Karar, davacılar vekili tarafından süresinde temyiz edilmiş olmakla Tetkik Hakimi S.Y.'nin raporu okundu. Düşüncesi alındı. Dosya incelendi. Gereği görüşülüp, düşünüldü:

Karar: Dava, ketmi verese hukuksal nedenine dayalı tapu iptal ve tescil isteğine ilişkindir.

Mahkemece, davalı Mustafa hakkındaki davanın reddine karar verilmiştir.
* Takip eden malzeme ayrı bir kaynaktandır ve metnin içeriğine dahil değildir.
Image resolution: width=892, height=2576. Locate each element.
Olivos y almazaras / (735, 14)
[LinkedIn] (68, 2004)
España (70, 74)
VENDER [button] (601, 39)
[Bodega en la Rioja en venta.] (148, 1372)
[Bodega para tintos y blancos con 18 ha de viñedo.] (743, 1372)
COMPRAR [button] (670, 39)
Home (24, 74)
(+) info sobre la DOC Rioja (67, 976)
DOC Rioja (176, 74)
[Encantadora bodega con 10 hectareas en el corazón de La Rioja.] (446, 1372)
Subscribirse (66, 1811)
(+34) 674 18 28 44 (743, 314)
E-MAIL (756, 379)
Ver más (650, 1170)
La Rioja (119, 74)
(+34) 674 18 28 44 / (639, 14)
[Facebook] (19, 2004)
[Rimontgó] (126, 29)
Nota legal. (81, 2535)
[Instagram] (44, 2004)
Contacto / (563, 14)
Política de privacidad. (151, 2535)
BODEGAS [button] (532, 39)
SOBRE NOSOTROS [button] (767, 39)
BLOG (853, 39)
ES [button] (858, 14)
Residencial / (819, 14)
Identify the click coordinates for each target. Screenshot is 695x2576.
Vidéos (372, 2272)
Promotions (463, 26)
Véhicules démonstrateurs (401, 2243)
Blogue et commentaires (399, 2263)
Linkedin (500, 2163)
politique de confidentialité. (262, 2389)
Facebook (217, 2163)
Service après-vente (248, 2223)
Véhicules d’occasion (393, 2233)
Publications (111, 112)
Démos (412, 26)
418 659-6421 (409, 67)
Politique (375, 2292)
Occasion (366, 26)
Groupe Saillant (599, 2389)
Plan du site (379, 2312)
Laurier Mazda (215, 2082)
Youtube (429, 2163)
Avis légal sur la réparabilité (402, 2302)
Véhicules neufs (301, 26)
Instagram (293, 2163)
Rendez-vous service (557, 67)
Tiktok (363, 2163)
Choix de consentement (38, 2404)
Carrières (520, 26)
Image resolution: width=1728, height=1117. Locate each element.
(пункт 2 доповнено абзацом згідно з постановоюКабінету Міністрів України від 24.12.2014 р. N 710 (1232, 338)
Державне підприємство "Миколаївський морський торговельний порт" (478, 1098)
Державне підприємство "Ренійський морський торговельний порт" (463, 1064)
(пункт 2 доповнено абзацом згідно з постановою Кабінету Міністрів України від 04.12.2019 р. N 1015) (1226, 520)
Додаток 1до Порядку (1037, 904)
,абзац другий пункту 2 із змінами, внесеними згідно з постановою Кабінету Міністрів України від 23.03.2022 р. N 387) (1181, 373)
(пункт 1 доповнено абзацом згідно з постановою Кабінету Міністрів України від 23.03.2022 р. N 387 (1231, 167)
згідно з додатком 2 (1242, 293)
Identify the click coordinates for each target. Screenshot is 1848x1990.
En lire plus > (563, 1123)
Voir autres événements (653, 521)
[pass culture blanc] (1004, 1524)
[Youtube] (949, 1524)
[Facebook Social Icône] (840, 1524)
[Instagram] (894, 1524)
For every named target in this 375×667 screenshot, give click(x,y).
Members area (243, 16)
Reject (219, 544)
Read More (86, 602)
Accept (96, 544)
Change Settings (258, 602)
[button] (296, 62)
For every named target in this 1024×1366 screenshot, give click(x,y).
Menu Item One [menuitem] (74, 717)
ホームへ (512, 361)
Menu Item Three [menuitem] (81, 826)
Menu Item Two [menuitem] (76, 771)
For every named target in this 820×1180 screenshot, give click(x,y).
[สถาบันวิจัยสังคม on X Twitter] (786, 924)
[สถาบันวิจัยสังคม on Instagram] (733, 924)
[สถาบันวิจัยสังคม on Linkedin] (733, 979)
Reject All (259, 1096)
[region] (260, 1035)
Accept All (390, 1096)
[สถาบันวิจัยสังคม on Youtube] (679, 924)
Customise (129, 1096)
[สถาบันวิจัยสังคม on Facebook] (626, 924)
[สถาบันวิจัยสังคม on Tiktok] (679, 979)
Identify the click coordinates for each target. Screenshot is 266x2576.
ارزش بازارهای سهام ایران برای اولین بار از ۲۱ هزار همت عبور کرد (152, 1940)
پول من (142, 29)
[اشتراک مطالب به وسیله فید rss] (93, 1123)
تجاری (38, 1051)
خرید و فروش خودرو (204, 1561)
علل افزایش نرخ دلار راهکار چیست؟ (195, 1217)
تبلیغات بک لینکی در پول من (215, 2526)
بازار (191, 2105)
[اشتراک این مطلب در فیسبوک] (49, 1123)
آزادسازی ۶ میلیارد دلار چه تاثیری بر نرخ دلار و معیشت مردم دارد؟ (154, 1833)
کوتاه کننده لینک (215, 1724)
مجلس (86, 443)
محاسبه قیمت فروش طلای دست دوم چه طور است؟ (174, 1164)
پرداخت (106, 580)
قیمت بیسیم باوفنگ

Hükmüne uyulan bozma ilamında ketmi verese olgusunun sabit olduğu ancak, ilk el konumunda olmayan davalı Mustafa'nın iyi niyetli olup olmadığı, buna bağlı olarak Türk Medeni Kanunu'nun 1023. maddesinin koruyuculuğundan yararlanıp yararlanamayacağına değinilmiştir.

Mahkemece, bozmaya uyularak yapılan yargılamada davalı Mustafa'nın iyi niyetli olduğu gerekçesi ile davanın reddine karar verilmiştir.

Ne var ki, mahkemenin ulaştığı sonuç, dosyaya yansıyan bilgi ve belgelere uygun düşmemektedir. Davalı Mustafa, taşınmazı satın aldığı kayıt maliki olan kişinin kardeşinin çocuğudur. Yakın akrabalık nedeniyle durumu bilebilecek konumdadır. O halde, Türk Medeni Kanunu'nun 1024. maddesine göre yolsuz tescili bilen ve bilmesi gereken kişinin Türk Medeni Kanunu'nun 1023. maddesinin koruyuculuğundan yararlanamayacağı açıktır. Öte yandan, davalının taşınmazları satın almasına rağmen halen davacılar tarafından kullanıldığı da tanık beyanlarından anlaşılmaktadır. Bu durumda davalı Mustafa'nın iyi niyetli olduğu söylenemez.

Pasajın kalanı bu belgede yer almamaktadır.